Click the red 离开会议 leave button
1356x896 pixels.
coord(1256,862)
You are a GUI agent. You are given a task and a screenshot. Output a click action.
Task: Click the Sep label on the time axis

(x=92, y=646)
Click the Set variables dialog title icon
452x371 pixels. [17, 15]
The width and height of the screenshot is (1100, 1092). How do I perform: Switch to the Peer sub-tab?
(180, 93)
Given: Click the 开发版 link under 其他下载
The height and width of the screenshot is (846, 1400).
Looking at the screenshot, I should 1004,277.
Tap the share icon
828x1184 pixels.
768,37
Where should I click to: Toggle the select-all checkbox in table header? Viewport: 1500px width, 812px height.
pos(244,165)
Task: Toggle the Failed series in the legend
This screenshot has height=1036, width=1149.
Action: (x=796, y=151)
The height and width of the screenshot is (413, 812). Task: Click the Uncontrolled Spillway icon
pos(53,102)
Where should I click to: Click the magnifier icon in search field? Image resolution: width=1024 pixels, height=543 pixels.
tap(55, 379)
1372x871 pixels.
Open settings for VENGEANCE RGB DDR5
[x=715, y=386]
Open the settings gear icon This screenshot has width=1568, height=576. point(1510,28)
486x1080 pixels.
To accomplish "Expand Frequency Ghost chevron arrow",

-------------------------

ACTION ITEM → A complete, exact copy of the records is what is needed.

ANSWER AREA →
Click the red 离开会议 leave button
1356x896 pixels.
coord(1256,862)
You are a GUI agent. You are given a task and a screenshot. Output a click action.
Task: Click the Sep label on the time axis

(x=92, y=646)
Click the Set variables dialog title icon
452x371 pixels. [17, 15]
The width and height of the screenshot is (1100, 1092). How do I perform: Switch to the Peer sub-tab?
(180, 93)
Given: Click the 开发版 link under 其他下载
The height and width of the screenshot is (846, 1400).
Looking at the screenshot, I should 1004,277.
Tap the share icon
828x1184 pixels.
768,37
Where should I click to: Toggle the select-all checkbox in table header? Viewport: 1500px width, 812px height.
pos(244,165)
Task: Toggle the Failed series in the legend
This screenshot has height=1036, width=1149.
Action: (x=796, y=151)
The height and width of the screenshot is (413, 812). Task: Click the Uncontrolled Spillway icon
pos(53,102)
Where should I click to: Click the magnifier icon in search field? Image resolution: width=1024 pixels, height=543 pixels.
tap(55, 379)
1372x871 pixels.
Open settings for VENGEANCE RGB DDR5
[x=715, y=386]
Open the settings gear icon This screenshot has width=1568, height=576. point(1510,28)
486x1080 pixels.
To accomplish "Expand Frequency Ghost chevron arrow",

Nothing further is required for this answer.